Counsel that compounds. Capital that aligns.

Strategic counsel and aligned capital, engaged at the senior levels of the asset and wealth management industries, alongside founders and leadership teams at inception, in scaling, and through transition.

About

Dilworth Capital Partners was established in London in 2002. It has worked in several forms since then, as a broker-dealer, an offshore fund, and most recently as an investment advisory platform. The focus has stayed the same throughout: building and scaling firms in the asset and wealth management industry.

Today the firm works with a small number of founders and leadership teams building or scaling investment management firms, and stays involved through the key inflection points of their growth. The work runs from building a firm to the outcome its founders are working toward, which for many is an eventual transaction.

Dilworth Capital works as a principal rather than a consultant. The work is hands-on and judged by results, and where there is real conviction in an engagement, compensation is tied to the outcome, through profits interests, performance equity, or, in select cases, the firm's own capital.

Over the years, people have moved in both directions between the firm's ventures and firms such as Point72, Citadel, Tudor, Invesco, Goldman Sachs, and UBS.
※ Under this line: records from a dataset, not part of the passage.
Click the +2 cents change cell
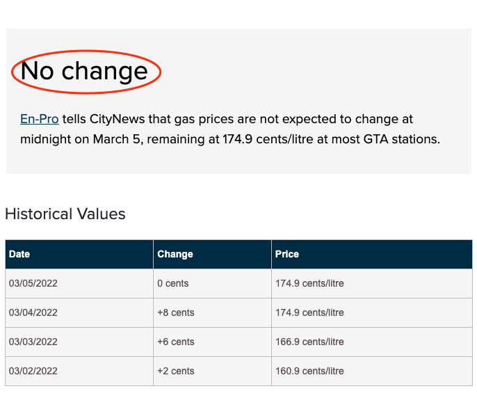 (212, 371)
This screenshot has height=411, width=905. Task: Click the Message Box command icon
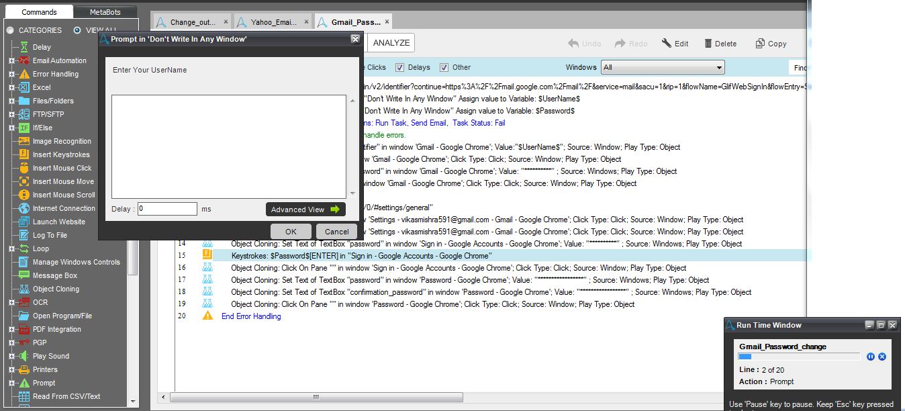[x=24, y=275]
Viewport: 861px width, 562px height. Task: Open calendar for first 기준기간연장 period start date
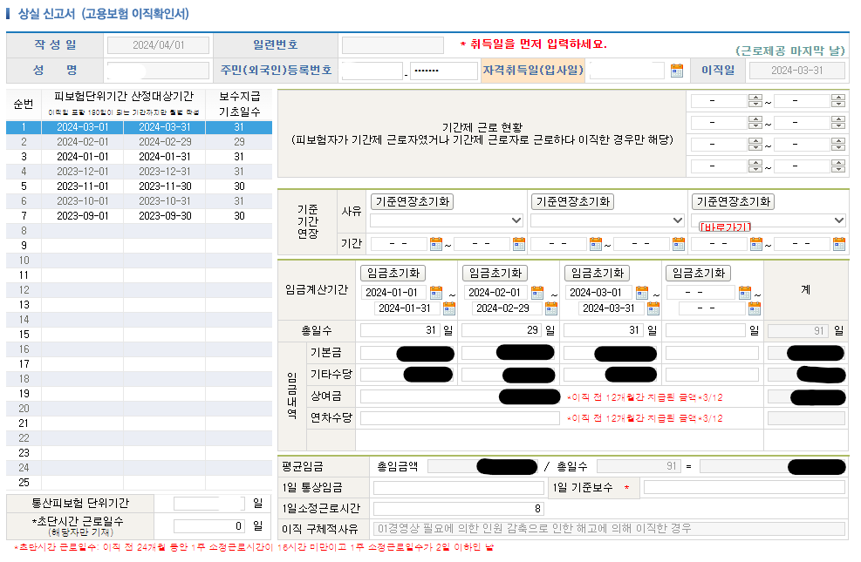436,245
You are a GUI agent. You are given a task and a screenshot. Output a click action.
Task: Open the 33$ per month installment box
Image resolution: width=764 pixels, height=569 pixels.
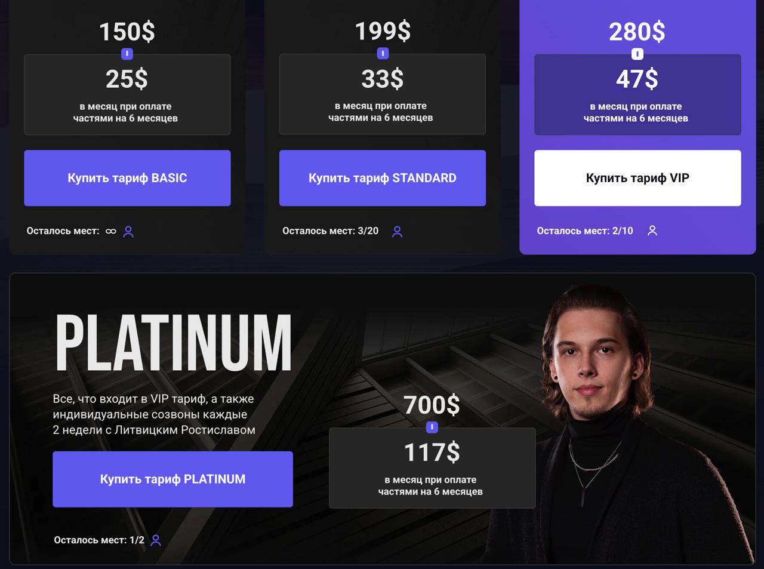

Dilworth Capital is independently owned and takes on engagements only where it has real conviction it can add value. Each is handled directly at the most senior level, drawing on relationships with family offices and institutional investors built over decades.

Areas of focus

Inception

Dilworth Capital works with founders launching new firms. The early decisions are critical, and easy to get wrong under the pressure of a launch: the strategy itself, the choice of capital partners, the structure of the cap table, governance, the founding team, and whether the operating setup can handle early growth. The firm works alongside founders through each of these.

Growth

For a firm that is already established, growth is the harder problem. Brand, marketing and distribution carry more weight than they are usually given, and much of what works depends on relationships built over years and on aligning incentives along the value chain. The firm works on growth strategy, the capital behind it, distribution platforms, and the senior hires that scaling depends on.

Transition

Every founder eventually steps back. The transitions that go well are prepared years in advance. That preparation is unglamorous work, mostly succession planning and changes in leadership, and how well it is done has a large effect on how the firm is valued when the moment comes.

The principal

James K. Dilworth

James K. Dilworth founded Dilworth Capital Partners in London in 2002. Before that he spent eight years at Reuters, in senior roles at Reuters America in Chicago and Reuters UK in London. His work since has been entrepreneurial: he has founded firms, built them, served on their boards, and taken several through to a sale, all within asset and wealth management.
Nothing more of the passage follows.